Ju here – pfft!  They will be amazing photos because the light was incredible and if I’d had my way I’d have spent longer there trying to get even better photos.  For me, it was the highlight of the day’s ride.  We had just been riding along saying this day was a bit ho-hum so when I saw MapsMe had directed us onto a track for a short while, I wasn’t too bothered.  It would liven up the day a bit to have a change of surface and venture into the unknown for a bit and we had plenty of time to backtrack if we needed to.  I would have loved to get a photo of Pete cycling along the train track but he didn’t want to wait for me to get my camera out.  In reality we both love taking the road less travelled, although I will concede that sometimes there is a very good reason these roads are less travelled.  Just before we abandoned the mud track, I saw a turtle slip quietly into the creek that our path had now become, so that was an unexpected treat.  And all’s well that ends well – we made it through and got to Fuseta about 4.30pm.
The salt marshes

You can see the big pile of salt next to the building

Checked into the municipal campground which was very busy – a lot of longtermers by the looks of it.  Dutch, French and English retirees in their camperhomes, soaking up the sun over the northern winter.  As we were setting up the tent, Pippa and Phillip cycled in on the two bikes that come with the flat they have rented.  We decided we’ll all go out for dinner, somewhere not too flash as none of us have dressy clothes of any description.  So they cycled back to their apartment while Pete and I got showers and blogged.
Sunset from just outside the campground
There are lots of small islands and sandbanks between us and the ocean around here.

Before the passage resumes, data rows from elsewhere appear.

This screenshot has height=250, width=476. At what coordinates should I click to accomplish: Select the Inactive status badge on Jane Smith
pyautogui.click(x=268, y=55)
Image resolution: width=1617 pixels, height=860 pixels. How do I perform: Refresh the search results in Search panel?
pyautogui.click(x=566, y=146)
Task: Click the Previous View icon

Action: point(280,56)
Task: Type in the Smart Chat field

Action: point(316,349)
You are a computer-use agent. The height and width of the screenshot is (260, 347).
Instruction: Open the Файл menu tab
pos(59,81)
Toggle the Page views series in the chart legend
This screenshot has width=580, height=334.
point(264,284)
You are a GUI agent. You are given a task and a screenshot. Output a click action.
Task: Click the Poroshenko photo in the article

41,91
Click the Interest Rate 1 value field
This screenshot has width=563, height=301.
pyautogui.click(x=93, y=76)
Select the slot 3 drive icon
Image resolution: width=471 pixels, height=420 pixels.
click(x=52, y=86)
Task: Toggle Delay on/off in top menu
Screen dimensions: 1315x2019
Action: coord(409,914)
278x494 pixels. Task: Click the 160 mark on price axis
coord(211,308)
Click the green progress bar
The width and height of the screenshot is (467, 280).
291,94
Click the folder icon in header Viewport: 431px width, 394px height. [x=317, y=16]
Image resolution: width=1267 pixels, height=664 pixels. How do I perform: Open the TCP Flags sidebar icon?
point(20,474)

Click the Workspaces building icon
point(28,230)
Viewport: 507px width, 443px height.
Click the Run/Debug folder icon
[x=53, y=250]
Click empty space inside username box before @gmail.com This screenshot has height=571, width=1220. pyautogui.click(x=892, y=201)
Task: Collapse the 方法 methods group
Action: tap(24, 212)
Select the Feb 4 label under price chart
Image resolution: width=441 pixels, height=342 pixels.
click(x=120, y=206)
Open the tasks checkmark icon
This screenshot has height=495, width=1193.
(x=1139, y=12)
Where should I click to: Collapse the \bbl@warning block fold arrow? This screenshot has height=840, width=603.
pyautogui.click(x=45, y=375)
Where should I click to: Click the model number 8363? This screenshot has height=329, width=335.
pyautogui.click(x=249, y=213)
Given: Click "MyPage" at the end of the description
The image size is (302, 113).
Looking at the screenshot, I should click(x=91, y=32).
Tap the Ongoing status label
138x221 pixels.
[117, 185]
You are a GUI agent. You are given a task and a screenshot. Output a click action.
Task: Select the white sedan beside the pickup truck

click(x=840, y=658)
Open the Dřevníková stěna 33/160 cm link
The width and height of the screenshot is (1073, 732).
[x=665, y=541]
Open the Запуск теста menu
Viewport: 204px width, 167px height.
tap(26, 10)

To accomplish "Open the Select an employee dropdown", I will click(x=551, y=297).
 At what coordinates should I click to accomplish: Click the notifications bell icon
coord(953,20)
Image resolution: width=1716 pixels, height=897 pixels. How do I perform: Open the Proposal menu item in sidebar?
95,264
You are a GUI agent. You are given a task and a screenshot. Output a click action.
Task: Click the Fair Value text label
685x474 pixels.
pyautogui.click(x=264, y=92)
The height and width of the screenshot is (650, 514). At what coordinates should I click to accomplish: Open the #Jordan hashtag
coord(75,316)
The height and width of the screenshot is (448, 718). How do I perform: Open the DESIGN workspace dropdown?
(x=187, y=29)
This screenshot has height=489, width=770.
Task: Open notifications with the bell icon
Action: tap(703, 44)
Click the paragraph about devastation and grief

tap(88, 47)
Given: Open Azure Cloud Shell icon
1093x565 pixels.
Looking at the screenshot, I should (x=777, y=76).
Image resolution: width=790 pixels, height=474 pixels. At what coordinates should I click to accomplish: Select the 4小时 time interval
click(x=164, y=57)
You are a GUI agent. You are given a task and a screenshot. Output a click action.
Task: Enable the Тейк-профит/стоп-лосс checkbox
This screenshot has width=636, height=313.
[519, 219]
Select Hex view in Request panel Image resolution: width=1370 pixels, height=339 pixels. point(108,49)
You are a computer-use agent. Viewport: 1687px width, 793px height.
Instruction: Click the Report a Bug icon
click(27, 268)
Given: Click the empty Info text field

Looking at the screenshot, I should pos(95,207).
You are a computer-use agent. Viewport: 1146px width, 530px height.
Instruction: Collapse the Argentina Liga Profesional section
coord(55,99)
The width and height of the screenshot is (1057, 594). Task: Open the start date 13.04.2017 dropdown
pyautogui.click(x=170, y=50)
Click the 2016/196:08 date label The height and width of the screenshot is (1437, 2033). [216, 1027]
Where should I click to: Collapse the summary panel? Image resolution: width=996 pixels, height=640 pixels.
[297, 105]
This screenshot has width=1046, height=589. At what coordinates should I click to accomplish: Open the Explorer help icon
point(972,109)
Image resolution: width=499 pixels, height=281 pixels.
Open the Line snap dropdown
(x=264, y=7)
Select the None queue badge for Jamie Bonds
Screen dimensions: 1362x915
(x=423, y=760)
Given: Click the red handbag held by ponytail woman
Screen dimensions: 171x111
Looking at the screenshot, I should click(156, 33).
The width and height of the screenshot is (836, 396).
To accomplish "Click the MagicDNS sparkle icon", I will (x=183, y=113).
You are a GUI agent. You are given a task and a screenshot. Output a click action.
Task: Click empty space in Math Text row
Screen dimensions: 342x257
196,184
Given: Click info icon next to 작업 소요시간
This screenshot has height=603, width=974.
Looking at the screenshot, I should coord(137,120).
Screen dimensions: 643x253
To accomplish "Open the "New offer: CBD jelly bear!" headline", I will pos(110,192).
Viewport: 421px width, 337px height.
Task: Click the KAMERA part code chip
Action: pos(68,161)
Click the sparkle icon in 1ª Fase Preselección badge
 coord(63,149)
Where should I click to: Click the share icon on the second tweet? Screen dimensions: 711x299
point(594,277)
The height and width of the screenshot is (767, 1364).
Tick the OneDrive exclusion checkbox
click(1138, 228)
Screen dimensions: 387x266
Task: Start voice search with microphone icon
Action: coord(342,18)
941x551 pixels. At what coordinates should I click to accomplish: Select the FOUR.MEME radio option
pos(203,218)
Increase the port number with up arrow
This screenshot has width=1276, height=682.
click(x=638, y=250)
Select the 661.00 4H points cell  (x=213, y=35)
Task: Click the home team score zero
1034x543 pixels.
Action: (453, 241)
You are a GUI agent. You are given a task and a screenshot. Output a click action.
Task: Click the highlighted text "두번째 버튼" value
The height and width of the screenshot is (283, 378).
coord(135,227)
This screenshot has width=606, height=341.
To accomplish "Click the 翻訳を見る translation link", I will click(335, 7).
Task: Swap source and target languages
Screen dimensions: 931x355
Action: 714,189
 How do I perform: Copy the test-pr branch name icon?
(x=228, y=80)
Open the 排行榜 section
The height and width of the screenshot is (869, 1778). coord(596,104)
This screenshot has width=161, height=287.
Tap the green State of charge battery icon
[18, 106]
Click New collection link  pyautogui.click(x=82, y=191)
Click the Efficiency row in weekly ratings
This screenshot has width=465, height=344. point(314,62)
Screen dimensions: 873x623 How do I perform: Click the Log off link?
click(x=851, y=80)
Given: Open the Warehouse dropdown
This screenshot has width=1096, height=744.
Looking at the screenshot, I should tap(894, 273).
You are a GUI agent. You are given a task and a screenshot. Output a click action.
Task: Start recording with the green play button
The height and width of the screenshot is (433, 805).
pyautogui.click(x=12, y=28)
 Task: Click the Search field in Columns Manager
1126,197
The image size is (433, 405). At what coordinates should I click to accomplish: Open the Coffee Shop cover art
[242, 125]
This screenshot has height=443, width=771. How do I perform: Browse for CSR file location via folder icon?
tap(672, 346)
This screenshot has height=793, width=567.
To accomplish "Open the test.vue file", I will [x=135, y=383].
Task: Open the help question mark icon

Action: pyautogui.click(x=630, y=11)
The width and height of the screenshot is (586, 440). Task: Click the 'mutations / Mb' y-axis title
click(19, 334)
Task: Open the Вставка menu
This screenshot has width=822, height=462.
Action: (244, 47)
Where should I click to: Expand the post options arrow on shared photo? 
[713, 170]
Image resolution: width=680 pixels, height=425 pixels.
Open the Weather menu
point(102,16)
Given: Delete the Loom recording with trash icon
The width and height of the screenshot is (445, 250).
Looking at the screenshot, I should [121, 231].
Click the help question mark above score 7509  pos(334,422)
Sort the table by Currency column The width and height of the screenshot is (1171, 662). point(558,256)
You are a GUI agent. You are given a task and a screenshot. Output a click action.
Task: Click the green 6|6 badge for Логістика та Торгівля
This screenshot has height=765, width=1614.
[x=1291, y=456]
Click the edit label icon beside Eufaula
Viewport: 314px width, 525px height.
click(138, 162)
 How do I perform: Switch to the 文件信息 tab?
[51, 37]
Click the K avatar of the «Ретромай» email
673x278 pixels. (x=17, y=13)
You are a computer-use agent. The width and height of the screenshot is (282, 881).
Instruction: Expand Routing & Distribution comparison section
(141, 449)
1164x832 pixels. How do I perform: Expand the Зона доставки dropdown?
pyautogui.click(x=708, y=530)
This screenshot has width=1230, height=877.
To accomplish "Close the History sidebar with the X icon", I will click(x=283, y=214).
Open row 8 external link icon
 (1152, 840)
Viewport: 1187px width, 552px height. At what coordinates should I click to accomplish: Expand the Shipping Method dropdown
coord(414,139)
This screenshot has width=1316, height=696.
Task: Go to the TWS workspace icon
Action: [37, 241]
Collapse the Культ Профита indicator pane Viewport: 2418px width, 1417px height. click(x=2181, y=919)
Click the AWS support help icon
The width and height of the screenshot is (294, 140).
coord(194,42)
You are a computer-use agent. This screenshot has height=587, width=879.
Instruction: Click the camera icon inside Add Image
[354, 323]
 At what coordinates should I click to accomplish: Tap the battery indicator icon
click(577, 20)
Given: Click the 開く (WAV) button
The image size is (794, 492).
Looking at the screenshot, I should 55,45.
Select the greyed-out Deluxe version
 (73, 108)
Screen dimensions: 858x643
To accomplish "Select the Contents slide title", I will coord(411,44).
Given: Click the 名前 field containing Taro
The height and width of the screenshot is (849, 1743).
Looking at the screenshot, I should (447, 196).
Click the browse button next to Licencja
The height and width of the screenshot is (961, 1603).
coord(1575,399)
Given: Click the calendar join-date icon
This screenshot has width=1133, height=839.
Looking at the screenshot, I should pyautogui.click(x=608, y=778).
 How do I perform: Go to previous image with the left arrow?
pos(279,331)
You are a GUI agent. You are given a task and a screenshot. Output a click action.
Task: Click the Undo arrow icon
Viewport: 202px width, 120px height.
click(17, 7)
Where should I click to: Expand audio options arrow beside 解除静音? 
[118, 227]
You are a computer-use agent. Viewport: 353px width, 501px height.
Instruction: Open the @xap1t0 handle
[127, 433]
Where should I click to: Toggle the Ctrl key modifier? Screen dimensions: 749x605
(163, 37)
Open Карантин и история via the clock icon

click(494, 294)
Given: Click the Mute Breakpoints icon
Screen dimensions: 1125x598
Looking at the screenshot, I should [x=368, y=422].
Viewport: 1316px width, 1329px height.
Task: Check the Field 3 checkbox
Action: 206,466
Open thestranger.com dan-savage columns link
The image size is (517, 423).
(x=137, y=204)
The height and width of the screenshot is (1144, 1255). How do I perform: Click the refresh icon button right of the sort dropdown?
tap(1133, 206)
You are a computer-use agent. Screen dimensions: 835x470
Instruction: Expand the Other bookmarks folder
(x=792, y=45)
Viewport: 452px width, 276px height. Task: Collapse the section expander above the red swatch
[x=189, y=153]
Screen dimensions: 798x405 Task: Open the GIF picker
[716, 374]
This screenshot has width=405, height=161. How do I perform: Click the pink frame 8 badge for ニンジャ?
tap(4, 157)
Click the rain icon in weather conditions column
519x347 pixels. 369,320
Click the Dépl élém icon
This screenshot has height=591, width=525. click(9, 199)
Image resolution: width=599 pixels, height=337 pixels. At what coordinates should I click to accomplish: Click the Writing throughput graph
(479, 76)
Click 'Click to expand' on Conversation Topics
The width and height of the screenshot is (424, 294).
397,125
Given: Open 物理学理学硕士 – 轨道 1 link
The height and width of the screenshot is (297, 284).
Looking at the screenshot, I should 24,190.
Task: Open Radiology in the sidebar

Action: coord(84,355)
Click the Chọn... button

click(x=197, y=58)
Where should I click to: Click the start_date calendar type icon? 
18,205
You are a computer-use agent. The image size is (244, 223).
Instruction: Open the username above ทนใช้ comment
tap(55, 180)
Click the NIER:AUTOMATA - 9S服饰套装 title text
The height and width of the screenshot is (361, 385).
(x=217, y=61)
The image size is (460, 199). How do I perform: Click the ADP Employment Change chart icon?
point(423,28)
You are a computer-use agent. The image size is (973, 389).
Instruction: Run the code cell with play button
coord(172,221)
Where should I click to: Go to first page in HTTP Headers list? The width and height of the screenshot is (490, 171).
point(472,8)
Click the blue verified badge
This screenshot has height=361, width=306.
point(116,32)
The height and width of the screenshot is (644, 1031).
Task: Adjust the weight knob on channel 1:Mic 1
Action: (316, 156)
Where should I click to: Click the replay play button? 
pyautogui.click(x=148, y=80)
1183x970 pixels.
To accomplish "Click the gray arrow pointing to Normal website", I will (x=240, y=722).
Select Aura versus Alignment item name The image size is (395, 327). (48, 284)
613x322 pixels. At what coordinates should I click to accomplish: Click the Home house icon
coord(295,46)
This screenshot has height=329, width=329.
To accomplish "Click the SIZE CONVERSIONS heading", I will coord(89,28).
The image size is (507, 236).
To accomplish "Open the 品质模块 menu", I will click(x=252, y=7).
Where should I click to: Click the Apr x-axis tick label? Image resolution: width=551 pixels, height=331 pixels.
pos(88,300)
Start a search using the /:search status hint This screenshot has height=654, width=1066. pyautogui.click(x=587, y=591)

Walked to the town square where we saw Pippa wave out from their balcony and went up to their lovely spacious apartment.  So many of these towns have these very dodgy looking outsides to their buildings and then you go inside and Wow!  Had a wine and a beer while we chatted and then walked down to the square for dinner.  We all had fish of some description except Pete who had spare ribs and we all thoroughly enjoyed our meals.  Back to Pippa and Phillip’s for a cup of tea and then back to the tent about 10pm.